Starting over: what traits make you sink, swim or soar?

Written by Varouna Baroud on Tuesday, 12 December 2017. Posted in Inspirational

refugee

Photo by Dimi Katsavaris on Unsplash

Who hasn’t dreamed about this:  

Leaving your current life behind. Start over somewhere new, where no one knows you and everything is possible again? After a day of your boss micromanaging you, your partner nagging and your child blearing, most of us find ourselves secretly planning a one-way trip to freedom.  

But what if that decision was made for you? If you had no other choice than to start over because everything that you knew as life was destroyed. Would you sink, swim or soar? 

This was the exactly the challenge of the boys and girls I got to work with as a counselor of unaccompanied minor refugees. I realize that migration and refugees are currently hard and polarizing topics. But this story is not about politics. It is about people. About every day kids that can teach you a most humbling lesson about gratitude, commitment, and true resourcefulness.  

When I appear in the life of these kids (ages between 13 and 18), they just arrived in Holland to the refugee center. Most kids come in with nothing but the clothes on their back. And their mobile off course, because war or no war, poverty or no poverty, a mobile phone is considered as a basic need in a teenager's life.  

What they know about the future at this point is that they will live in a special shelter 50 -200 with other strangers under 18,  all young teens waiting for their request to be denied or granted by immigration. Some have been wondering through the world for years. Others still have the tarnish of fresh trauma in their eyes.

Not one kid has the same background. All had a different journey that brought them here. In a melting pot (that at times feels more like a pressure cooker) of different religions, cultures, habits, languages, beliefs, values and ages. All completely different personalities. 

From the outside, we counselors recognize things they have in common. Like the translucent glow of feeling lost. Lost in the shelter, lost in this new country and culture, lost in this world, lost in an incomprehensible life. A few seem the most lost you can be, lost inside themselves  As all teenager, they were already struggling to find their own identity. But suddenly being stripped away from all basic things that make up your sense of identity, especially at that age, like friends, sports, family, heritage, plans for the future and hobbies, can make that somewhat challenging. Most will tell you that they have forgotten what it is like to be a real person. That empty feeling mirrors the expression they see in the eyes of most new people they encounter: you are just another refugee, you don't belong here, you are nothing more than a nuisance.  
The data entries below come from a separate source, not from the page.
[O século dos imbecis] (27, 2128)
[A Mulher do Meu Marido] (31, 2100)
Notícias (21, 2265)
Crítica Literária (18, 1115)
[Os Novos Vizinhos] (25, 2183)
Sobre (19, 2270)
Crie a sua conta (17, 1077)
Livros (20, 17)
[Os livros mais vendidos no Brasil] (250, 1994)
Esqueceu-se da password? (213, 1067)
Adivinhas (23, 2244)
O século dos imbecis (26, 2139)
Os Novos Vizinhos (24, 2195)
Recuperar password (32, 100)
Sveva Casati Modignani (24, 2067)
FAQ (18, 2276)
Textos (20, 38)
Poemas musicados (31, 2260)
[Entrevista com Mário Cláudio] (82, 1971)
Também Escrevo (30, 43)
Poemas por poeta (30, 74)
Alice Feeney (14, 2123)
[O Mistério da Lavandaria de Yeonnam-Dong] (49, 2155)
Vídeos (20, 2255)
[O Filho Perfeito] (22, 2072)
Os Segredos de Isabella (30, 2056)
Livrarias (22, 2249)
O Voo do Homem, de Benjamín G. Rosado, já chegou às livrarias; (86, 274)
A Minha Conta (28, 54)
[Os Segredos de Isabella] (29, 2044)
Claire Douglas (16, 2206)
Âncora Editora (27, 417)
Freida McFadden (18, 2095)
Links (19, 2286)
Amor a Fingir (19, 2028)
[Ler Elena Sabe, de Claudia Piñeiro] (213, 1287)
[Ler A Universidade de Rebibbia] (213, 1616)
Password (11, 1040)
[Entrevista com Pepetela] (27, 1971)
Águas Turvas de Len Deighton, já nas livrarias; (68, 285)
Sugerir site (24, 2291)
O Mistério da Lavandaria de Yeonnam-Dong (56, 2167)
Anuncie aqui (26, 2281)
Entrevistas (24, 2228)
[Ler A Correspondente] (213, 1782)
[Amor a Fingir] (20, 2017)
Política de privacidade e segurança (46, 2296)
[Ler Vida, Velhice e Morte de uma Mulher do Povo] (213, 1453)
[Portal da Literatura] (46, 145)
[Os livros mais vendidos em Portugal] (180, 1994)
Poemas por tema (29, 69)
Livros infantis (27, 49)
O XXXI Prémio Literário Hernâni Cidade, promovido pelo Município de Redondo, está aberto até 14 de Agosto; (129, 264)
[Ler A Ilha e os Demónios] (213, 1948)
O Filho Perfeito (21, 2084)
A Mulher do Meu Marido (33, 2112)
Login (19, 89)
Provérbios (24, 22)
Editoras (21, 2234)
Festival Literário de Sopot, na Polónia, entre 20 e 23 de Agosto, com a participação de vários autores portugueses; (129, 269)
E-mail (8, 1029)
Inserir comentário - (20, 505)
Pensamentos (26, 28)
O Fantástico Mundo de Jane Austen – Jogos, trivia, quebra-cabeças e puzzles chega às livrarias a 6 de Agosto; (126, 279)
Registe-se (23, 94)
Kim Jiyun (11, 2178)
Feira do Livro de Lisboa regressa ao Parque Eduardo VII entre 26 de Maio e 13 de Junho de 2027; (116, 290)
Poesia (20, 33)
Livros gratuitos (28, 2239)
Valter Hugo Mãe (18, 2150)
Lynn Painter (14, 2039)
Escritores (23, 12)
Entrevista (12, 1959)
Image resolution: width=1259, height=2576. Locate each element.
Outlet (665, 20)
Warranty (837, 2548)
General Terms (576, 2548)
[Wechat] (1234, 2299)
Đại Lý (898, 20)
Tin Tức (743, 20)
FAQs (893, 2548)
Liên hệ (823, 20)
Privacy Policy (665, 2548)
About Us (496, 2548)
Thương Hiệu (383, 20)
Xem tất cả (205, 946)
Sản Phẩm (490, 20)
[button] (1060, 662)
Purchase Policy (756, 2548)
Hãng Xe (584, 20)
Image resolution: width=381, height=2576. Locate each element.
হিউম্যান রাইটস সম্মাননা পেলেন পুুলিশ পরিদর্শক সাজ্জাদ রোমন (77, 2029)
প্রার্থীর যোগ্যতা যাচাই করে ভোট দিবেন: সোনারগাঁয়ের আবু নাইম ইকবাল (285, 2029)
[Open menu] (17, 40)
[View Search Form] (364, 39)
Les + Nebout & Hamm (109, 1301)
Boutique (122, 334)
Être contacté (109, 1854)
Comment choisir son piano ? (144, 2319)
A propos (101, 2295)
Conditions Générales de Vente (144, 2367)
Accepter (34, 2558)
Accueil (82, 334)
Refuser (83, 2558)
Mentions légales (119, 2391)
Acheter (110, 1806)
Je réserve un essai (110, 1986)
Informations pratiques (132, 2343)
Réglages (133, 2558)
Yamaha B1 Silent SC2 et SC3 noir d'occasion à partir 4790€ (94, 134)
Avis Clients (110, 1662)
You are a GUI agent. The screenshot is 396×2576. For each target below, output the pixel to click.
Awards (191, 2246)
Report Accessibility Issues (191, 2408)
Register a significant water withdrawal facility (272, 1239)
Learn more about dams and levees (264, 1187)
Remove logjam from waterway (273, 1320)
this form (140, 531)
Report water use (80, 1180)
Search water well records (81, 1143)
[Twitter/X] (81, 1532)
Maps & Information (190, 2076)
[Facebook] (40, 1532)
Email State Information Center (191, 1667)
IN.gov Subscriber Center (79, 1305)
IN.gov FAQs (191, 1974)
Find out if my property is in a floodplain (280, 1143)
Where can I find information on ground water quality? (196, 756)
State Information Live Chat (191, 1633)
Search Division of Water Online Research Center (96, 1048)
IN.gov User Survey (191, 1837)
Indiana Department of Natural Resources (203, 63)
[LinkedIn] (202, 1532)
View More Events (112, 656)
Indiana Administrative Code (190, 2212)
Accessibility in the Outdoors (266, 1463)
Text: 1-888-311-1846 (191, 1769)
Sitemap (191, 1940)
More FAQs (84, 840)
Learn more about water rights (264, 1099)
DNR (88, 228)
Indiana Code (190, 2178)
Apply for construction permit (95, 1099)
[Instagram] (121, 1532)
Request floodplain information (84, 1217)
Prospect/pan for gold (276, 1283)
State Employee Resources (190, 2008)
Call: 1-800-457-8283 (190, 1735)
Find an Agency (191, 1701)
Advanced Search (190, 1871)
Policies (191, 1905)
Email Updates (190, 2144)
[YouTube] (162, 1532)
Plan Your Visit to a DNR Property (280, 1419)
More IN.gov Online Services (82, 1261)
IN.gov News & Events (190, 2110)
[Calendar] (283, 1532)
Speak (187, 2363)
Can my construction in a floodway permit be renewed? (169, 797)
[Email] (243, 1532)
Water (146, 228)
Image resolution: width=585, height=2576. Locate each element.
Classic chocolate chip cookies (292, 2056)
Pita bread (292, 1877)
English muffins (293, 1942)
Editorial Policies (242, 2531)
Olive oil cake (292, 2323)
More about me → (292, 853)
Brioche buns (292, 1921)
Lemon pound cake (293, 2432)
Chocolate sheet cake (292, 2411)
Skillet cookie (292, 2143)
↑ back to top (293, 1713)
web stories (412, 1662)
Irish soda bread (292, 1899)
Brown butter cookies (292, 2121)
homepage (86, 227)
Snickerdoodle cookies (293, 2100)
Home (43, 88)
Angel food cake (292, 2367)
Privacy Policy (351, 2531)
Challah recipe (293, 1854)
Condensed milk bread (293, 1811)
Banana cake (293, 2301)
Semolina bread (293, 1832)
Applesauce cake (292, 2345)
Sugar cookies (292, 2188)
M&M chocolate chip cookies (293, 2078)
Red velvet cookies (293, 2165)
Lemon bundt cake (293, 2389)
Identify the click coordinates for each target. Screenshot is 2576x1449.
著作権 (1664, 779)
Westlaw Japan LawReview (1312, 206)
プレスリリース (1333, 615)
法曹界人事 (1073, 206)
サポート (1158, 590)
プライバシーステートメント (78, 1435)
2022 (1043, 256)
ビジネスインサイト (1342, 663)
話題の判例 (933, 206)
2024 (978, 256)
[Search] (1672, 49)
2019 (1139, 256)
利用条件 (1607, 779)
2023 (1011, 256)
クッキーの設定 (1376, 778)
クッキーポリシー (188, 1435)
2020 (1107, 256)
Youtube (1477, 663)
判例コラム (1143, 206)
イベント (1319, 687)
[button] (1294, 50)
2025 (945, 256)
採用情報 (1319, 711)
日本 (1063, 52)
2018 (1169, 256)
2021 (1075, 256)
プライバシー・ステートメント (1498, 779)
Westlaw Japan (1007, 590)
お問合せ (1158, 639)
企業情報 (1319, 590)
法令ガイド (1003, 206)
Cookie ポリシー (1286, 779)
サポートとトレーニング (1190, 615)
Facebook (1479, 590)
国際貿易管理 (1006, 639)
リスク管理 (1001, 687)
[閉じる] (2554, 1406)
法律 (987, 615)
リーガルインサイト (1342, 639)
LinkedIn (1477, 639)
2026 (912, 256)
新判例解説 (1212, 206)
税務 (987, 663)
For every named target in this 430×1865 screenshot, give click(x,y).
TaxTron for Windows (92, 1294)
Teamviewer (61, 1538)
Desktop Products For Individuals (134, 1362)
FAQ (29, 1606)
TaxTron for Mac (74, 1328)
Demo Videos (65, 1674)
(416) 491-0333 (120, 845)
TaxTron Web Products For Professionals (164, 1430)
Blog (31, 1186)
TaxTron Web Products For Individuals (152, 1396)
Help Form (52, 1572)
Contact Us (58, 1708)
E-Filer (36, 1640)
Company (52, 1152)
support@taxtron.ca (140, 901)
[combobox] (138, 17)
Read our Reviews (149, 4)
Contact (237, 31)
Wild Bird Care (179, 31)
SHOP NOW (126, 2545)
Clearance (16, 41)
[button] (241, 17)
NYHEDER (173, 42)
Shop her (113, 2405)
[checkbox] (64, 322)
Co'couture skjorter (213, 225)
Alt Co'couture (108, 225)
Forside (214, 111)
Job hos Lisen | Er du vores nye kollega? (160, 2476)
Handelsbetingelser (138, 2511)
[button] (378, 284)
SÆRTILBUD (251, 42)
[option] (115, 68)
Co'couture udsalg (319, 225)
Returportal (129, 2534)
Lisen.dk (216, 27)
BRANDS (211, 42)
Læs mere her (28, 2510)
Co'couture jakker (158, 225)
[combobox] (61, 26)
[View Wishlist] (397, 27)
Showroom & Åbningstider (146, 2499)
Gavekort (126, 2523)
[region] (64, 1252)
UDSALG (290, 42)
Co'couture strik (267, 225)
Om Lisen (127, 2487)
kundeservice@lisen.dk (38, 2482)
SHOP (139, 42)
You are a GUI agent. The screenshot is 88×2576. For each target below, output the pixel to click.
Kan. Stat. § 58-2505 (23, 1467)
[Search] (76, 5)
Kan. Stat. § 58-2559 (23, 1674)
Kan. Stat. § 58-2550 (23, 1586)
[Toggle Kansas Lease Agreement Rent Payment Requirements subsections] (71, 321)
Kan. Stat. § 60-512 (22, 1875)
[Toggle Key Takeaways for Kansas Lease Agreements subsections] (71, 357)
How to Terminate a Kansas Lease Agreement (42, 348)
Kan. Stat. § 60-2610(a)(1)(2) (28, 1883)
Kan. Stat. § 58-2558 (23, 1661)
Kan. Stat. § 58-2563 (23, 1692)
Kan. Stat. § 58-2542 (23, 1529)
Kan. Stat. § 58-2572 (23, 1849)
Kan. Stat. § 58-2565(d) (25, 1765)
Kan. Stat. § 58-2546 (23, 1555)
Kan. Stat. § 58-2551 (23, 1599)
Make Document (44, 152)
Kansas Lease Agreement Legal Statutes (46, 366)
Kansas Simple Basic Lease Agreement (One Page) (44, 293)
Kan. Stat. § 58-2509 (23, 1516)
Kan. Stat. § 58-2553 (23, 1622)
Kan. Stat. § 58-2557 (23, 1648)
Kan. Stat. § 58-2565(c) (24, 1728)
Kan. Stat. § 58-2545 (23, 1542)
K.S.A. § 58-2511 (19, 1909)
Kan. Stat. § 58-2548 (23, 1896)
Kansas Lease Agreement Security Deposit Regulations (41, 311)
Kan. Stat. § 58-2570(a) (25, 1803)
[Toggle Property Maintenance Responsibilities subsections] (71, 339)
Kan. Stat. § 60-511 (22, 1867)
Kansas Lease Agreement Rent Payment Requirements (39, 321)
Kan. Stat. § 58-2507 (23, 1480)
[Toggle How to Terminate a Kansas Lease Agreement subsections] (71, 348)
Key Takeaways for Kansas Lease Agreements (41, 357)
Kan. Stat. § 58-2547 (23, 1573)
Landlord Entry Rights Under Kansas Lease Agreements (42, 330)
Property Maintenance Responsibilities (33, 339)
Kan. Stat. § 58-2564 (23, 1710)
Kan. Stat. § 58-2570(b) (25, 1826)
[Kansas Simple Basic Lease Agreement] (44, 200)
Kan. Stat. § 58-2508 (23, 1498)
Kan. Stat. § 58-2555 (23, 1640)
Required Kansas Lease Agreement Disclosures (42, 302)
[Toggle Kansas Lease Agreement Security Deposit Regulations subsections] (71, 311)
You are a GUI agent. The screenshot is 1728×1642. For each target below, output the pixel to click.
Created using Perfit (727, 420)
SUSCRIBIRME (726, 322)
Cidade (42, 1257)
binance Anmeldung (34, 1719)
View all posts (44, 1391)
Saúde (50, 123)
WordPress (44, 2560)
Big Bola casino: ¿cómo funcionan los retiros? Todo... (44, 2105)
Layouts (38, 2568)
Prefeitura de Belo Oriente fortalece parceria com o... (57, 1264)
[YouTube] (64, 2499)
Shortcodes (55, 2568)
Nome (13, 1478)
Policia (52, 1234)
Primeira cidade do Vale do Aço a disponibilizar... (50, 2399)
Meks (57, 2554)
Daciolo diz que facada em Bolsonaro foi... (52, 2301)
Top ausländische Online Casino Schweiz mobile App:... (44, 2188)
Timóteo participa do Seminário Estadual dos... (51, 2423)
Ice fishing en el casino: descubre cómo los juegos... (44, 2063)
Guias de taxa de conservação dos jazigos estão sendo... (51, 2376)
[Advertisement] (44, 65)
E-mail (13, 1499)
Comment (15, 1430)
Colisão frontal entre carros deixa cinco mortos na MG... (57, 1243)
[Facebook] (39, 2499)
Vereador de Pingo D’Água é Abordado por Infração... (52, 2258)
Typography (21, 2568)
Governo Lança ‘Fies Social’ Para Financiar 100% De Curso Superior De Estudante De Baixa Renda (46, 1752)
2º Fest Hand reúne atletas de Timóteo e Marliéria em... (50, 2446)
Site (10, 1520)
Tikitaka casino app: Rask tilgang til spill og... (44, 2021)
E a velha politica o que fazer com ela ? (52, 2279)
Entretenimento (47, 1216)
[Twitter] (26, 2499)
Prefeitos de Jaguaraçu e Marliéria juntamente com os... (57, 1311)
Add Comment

But there is one other thing they share: they all have a similar dream. When they walk in that first day, they all have a similar glimmer of hope in their eyes that reflects a shared: “This country will bring me new life.”   

I calculated that over the years I saw more than a thousand boys and girls with this dream walking over the threshold. All survivors just for making it even that far. Some kids I struggled with, some I connected with and some stole my heart. I tried to never judge. After all, I always wondered, who would I have become if the tables had been turned

As the years past, I saw some sink, some float, some swim, and some soar and I wondered. What was the determining factor for success? Why did some make it where others kept struggling or gave up completely?  

refugee 2Eventually, I realized isn’t what we would like to believe. It is not culture, education, or social status. It is not money or religion. It is not the amount of violence, pain & suffering they endured. The ones that make it are those who, even when placed in a situation with next to no resources, knew how to maintain an unshakable trust in the power of their own resourcefulness. 

The determined kids like Mohammed that come in with the unapologetic commitment to make it. Not even considering giving up as a possibility.  

The brave girls like Marina that had enough faith to live in the moment. Cherishing where they came from but refusing to let their past nor their insecurity of the future define them. Instead, they focus on the current step. Making it through this day and knowing they will do it again the next. 

The people like Sabri, who are strong enough to swallow their pride, stop gobbling in what they lost and then simply start working with what they were left with. 

The tenacious like Hussein, who acknowledge the horrible situation they are put in, without losing themselves. Finding the courage to take ownership despite the unfairness of it all and hold themselves accountable for their future.  

The go-getters like Abdulrazak, that are not waiting for others to give them a chance but persist in creating their own opportunities.  

The whole-hearted souls like Safi who dare to connect with others with open heart and soul after all the hatred they have been through. 

The survivors like Mauro that despite their pain and suffering, worked hard to find gratitude in the darkest of places and good in the worst of people.  

Whatever you think about the political aspects of immigration. I am grateful for meeting all of these wandering souls. Each individual taught me a lesson about who I was. All of them together showed me who I was supposed to become. Someone that has not only the potential but the resourcefulness to create a positive contributing life. If they can do it, who am I, with all my opportunities, not to make the best of it?